▶ **TASK PROMPT**: Everything from the line holding "The image size is (950, 1270)." to the end of the listing below should be copied exactly, line for line, minus the pictures.

▶ **PROVIDED INFORMATION**:
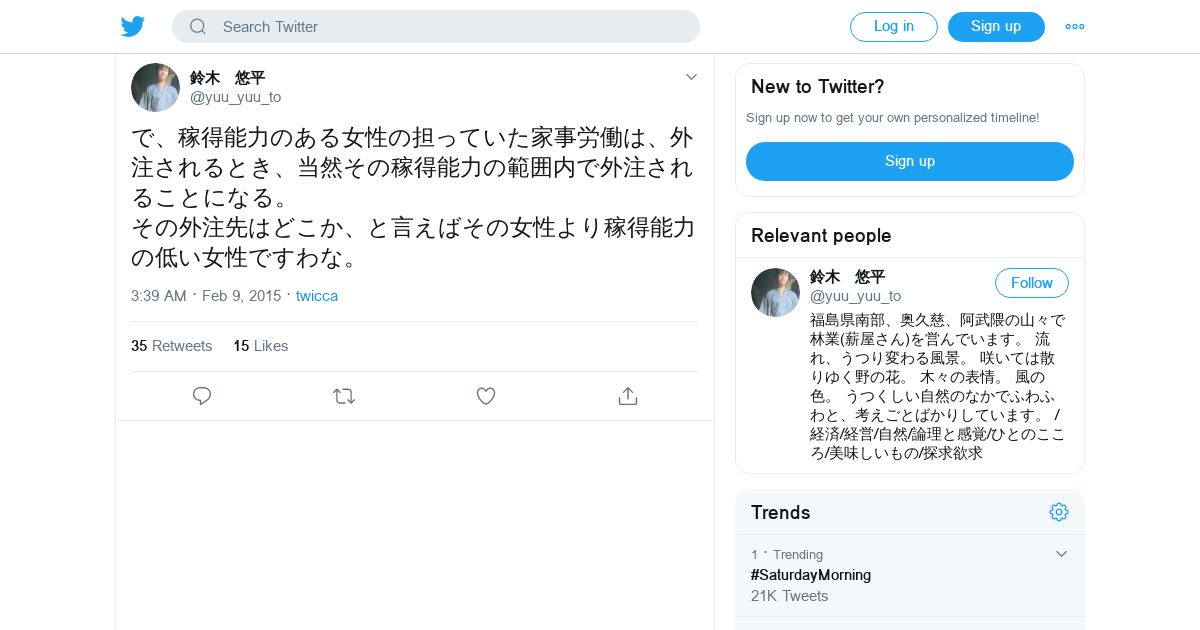
Task: Open the #SaturdayMorning trend
Action: tap(811, 575)
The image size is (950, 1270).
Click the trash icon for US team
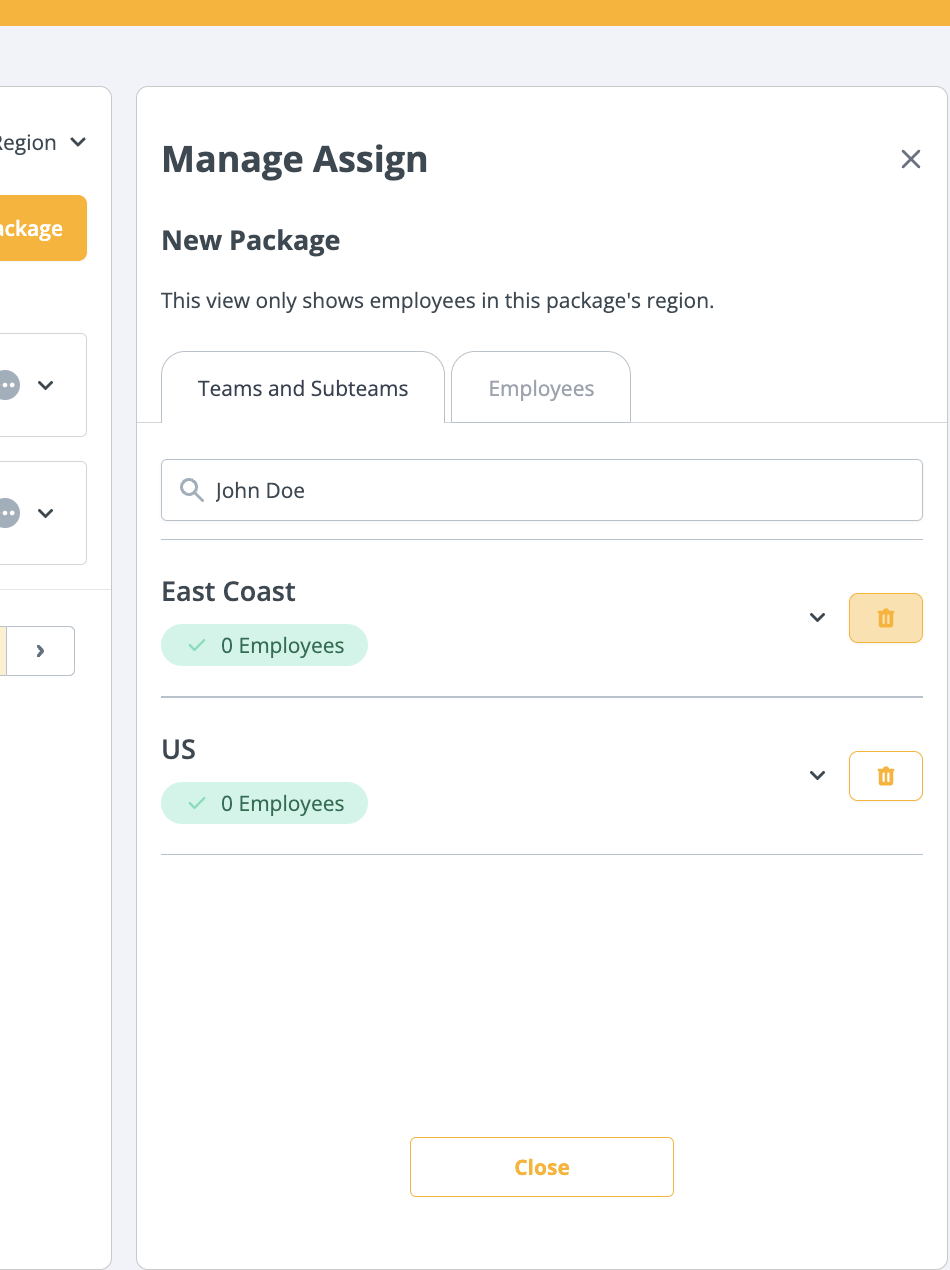(x=885, y=776)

▶ **SOLUTION FOR THIS TASK**:
The image size is (950, 1270).
Click the trash icon for US team
(x=885, y=776)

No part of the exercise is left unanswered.